How to Create a Campaign Circle
Find three or more friends who share your interest in our campaign, and invite them to your home (or coffee shop, or wherever) for a Campaign Circle.
First, go around the circle and have everyone introduce themselves, share their personal story, and say why they either support Marianne Williamson for president or are leaning that way.
Second, go onto Marianne2020.com/all-videos and watch one of our recent videos together.
Third, choose an issue from the Issue section of the website and read it as a group, much like you would for a book club. Go around the circle and allow each person to share their feelings about it.
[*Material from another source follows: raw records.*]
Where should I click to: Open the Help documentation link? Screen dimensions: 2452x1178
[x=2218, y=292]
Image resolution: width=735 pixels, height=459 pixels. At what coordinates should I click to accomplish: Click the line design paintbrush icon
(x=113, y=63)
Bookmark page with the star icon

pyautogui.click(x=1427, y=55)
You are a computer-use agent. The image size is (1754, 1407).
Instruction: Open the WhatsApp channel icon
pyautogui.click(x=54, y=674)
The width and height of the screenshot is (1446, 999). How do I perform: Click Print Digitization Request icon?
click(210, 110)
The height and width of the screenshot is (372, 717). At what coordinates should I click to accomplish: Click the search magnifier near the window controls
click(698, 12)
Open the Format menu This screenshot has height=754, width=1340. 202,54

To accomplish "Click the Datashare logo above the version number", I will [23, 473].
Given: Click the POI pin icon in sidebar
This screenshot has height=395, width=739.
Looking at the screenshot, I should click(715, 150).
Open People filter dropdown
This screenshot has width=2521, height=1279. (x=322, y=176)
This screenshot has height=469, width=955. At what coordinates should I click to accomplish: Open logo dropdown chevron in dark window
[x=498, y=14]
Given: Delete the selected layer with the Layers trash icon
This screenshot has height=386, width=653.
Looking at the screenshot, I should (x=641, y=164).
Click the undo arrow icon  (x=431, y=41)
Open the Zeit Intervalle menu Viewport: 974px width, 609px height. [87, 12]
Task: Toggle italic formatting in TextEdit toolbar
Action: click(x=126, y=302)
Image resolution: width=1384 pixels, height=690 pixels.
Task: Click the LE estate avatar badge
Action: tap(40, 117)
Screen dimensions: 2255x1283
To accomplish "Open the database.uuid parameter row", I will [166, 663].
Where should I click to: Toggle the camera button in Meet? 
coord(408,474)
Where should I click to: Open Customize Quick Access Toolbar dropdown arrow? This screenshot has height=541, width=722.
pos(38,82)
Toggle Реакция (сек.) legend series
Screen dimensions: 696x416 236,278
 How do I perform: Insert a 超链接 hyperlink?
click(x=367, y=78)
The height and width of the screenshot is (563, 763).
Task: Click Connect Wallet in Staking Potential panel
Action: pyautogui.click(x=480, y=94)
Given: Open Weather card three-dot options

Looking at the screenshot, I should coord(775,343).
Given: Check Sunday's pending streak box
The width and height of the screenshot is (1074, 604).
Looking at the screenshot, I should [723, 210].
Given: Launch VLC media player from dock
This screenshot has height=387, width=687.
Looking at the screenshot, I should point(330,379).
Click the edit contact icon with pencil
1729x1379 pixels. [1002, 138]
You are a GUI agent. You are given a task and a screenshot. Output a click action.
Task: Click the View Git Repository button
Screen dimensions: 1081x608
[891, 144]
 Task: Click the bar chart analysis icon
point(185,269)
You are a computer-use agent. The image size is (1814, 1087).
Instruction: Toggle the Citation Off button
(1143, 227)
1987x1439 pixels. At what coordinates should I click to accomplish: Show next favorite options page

Next, each person takes out their computer or cell phone. Email your experience of the circle to at least five other people. It’s really a good idea to do this while you’re still with the rest of the group. Invite them to check out the Marianne2020.com website, join you for the next circle, etc. Make those five or more people your personal field of operation for the campaign.
If you plan to do a Campaign Circle, send the information about your group to email@example.com.
Thank you! This is very exciting. Let’s get this going!Marianne Williamson
For those of you not politically active… this is called “relational campaigning,” or more generically: “meet-ups.”
Williamson also encouraged me to join her in waging peace and offered a Department of Peace sticker if I donate. And speaking of her donations…
Her rainbow has expanded. Again. She really likes that $2,800 button.
Andrew Yang has hit one million Twitter followers, and he is celebrating with new merch! Of course he is!
I have to admit, I’d probably want at least two of those buttons if I wanted to promote Andrew Yang in my everyday life. The hat and the “Ask me about Andrew Yang” are nice and clean designs.
That mug, though… eesh. I like to play board games. No one would want to invite you over for a board game party if you’re the sort of player who brags about passing other players.
Finally, Pete Buttigieg closed his fundraising goal with some unfortunate news: they didn’t quite make it. But he did acknowledge the closing of a goal, which as you know, I always appreciate. It just means his supporters can rally to do better next time.
Though I can’t help but feel like they’d rally more if they weren’t annoyed with his email volume. Thankfully, there was only one email from him on Tuesday.